Work to be completed: Edit the data starting at the line containing "Image resolution: width=500" and ending at the last line, replacing "orange" with "red" and changing nothing else. Omit the pictures from your answer.

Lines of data
****

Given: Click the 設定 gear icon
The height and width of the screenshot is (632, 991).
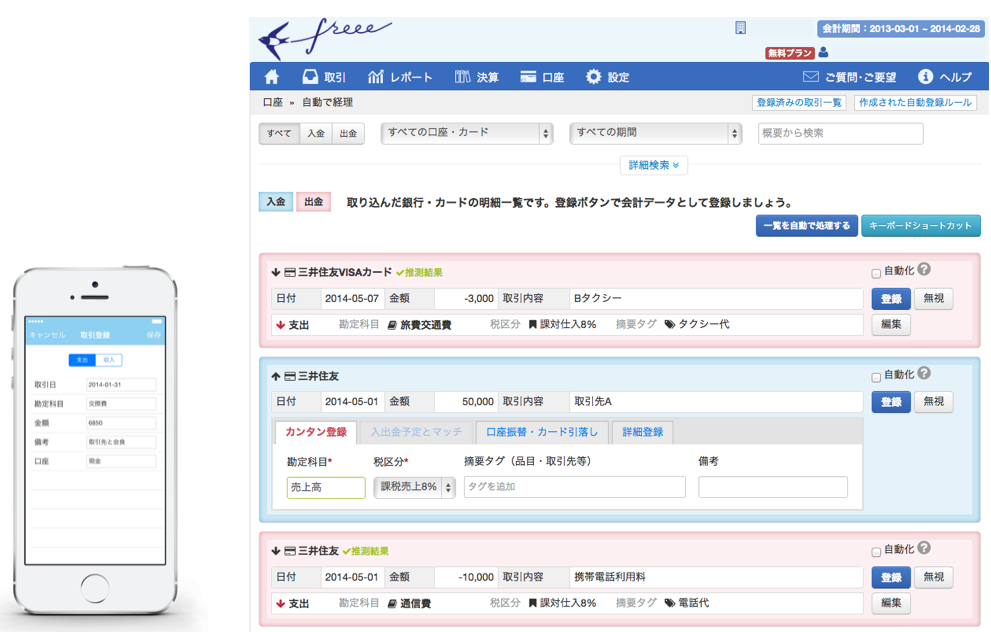Looking at the screenshot, I should 594,77.
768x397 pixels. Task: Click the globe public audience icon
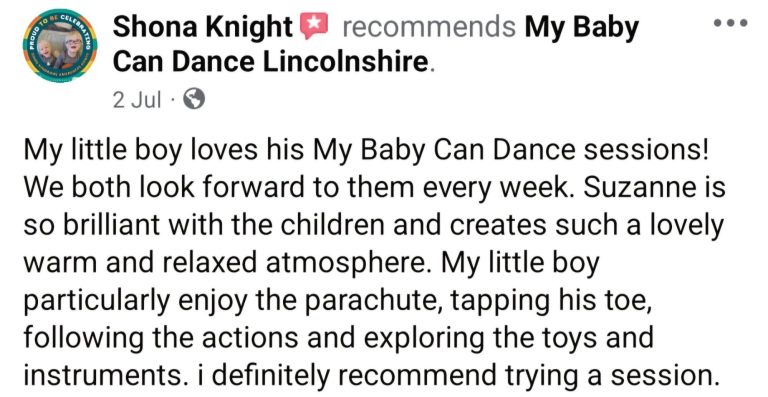tap(194, 99)
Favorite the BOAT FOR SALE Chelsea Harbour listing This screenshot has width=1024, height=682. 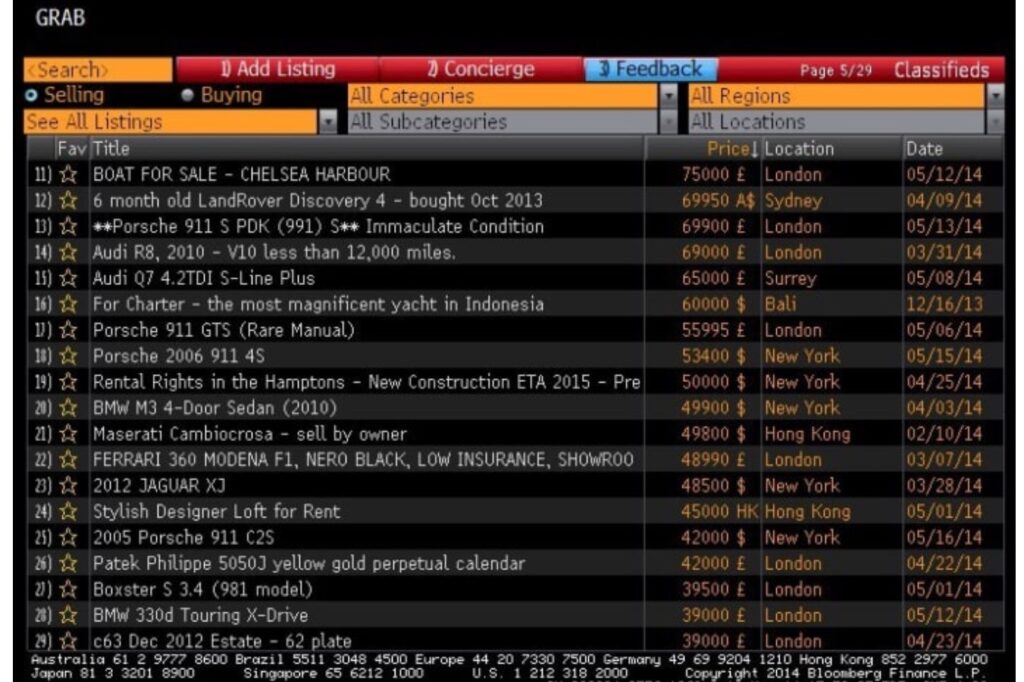(70, 173)
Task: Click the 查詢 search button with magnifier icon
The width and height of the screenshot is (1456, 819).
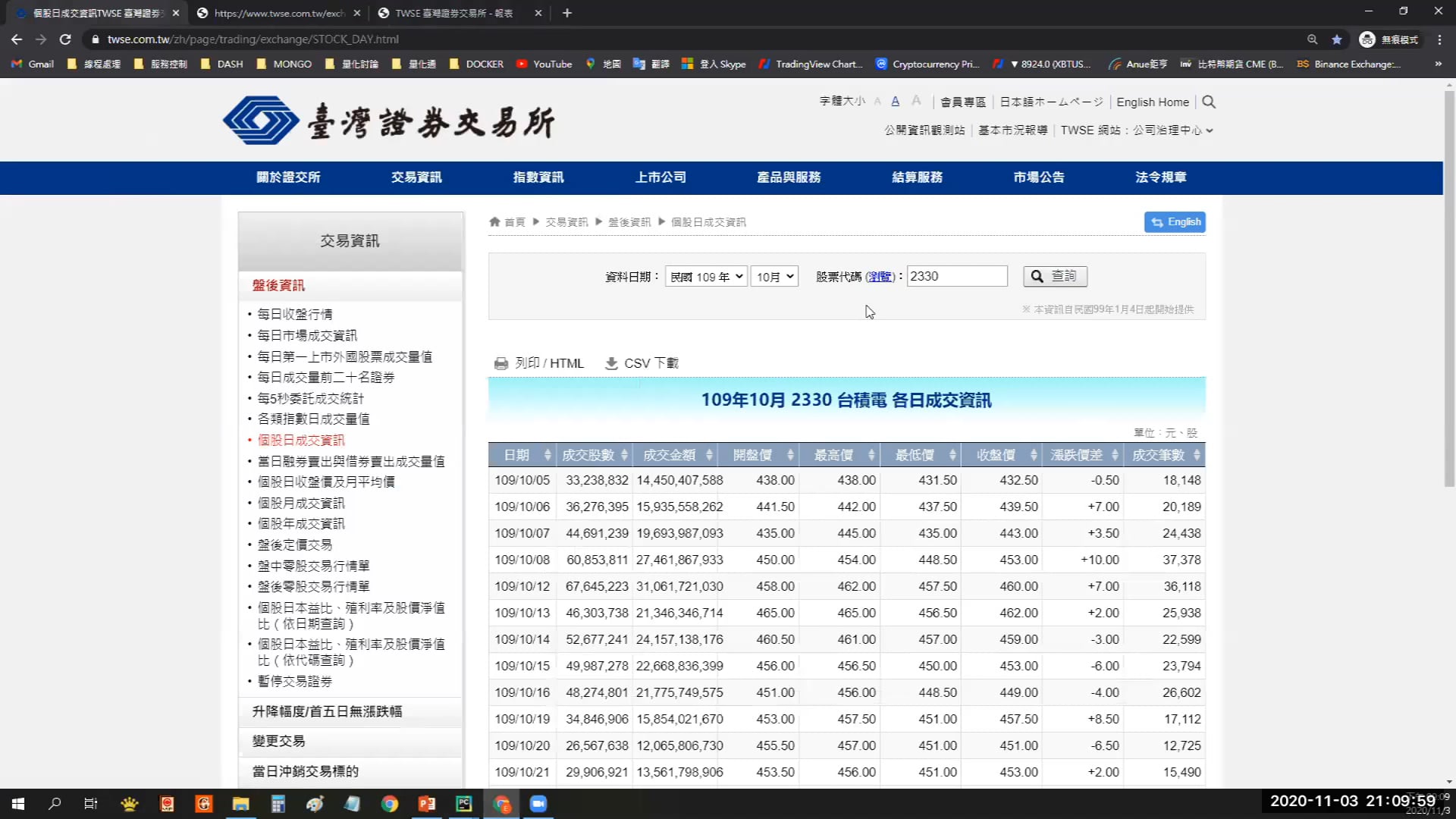Action: coord(1055,276)
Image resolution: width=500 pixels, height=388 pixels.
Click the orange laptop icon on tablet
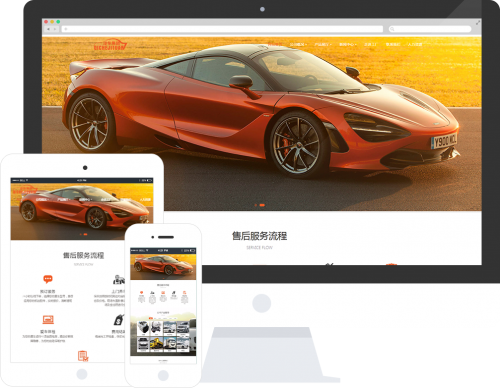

****

Expected output:
Image resolution: width=500 pixels, height=388 pixels.
Click the red laptop icon on tablet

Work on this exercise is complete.